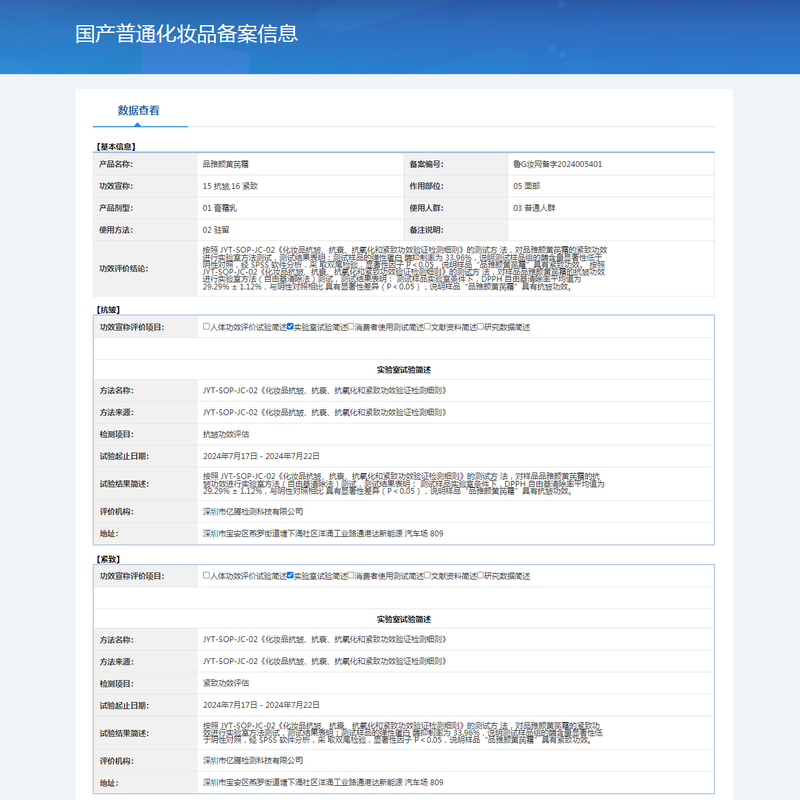The image size is (800, 800).
Task: Enable 文献资料简述 checkbox under 紧致
Action: pos(427,576)
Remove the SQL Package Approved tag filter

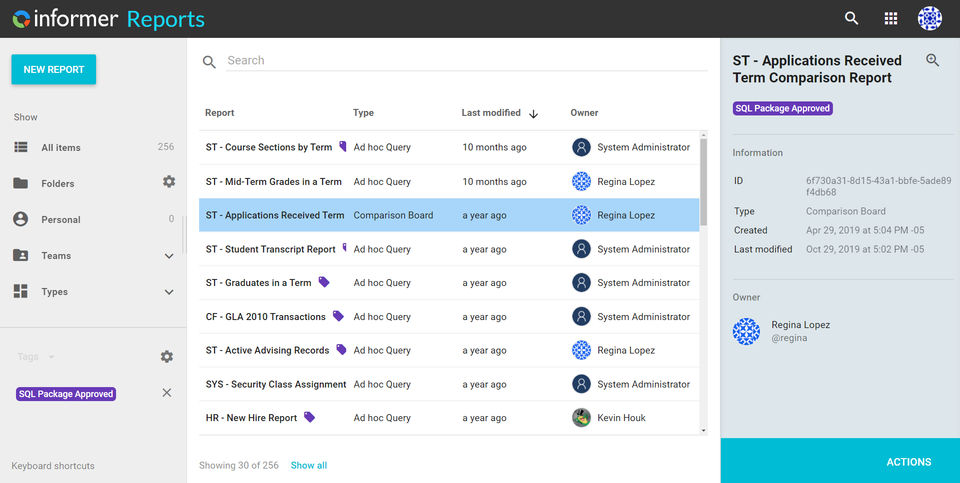click(x=167, y=393)
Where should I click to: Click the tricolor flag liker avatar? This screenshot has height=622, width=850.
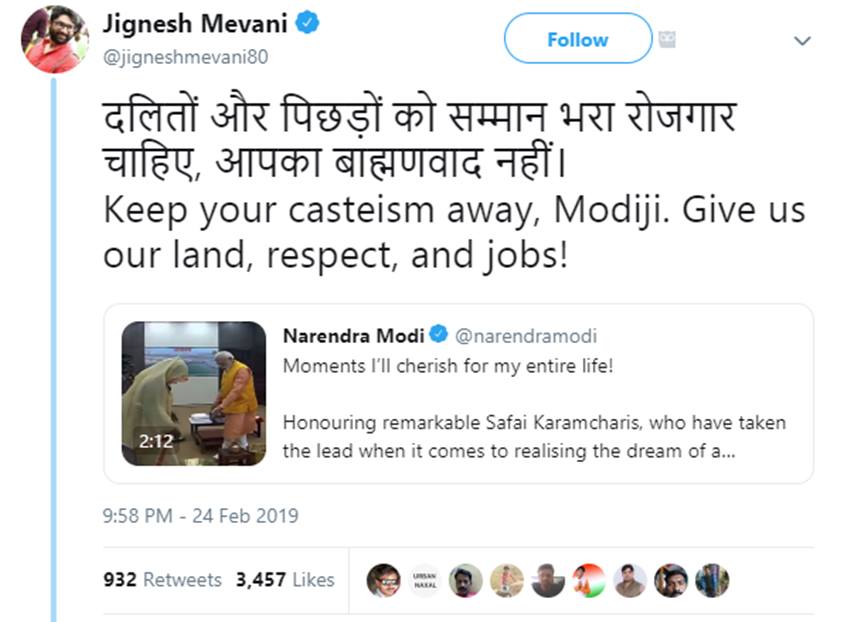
———
Transcribe exactly the lines running from the line with "Remove the SQL Package Approved tag filter" to the last line of the entries. Pictures stay out of the copy.

TASK SOLUTION
Remove the SQL Package Approved tag filter

click(x=167, y=393)
Where should I click to: Click the tricolor flag liker avatar? This screenshot has height=622, width=850.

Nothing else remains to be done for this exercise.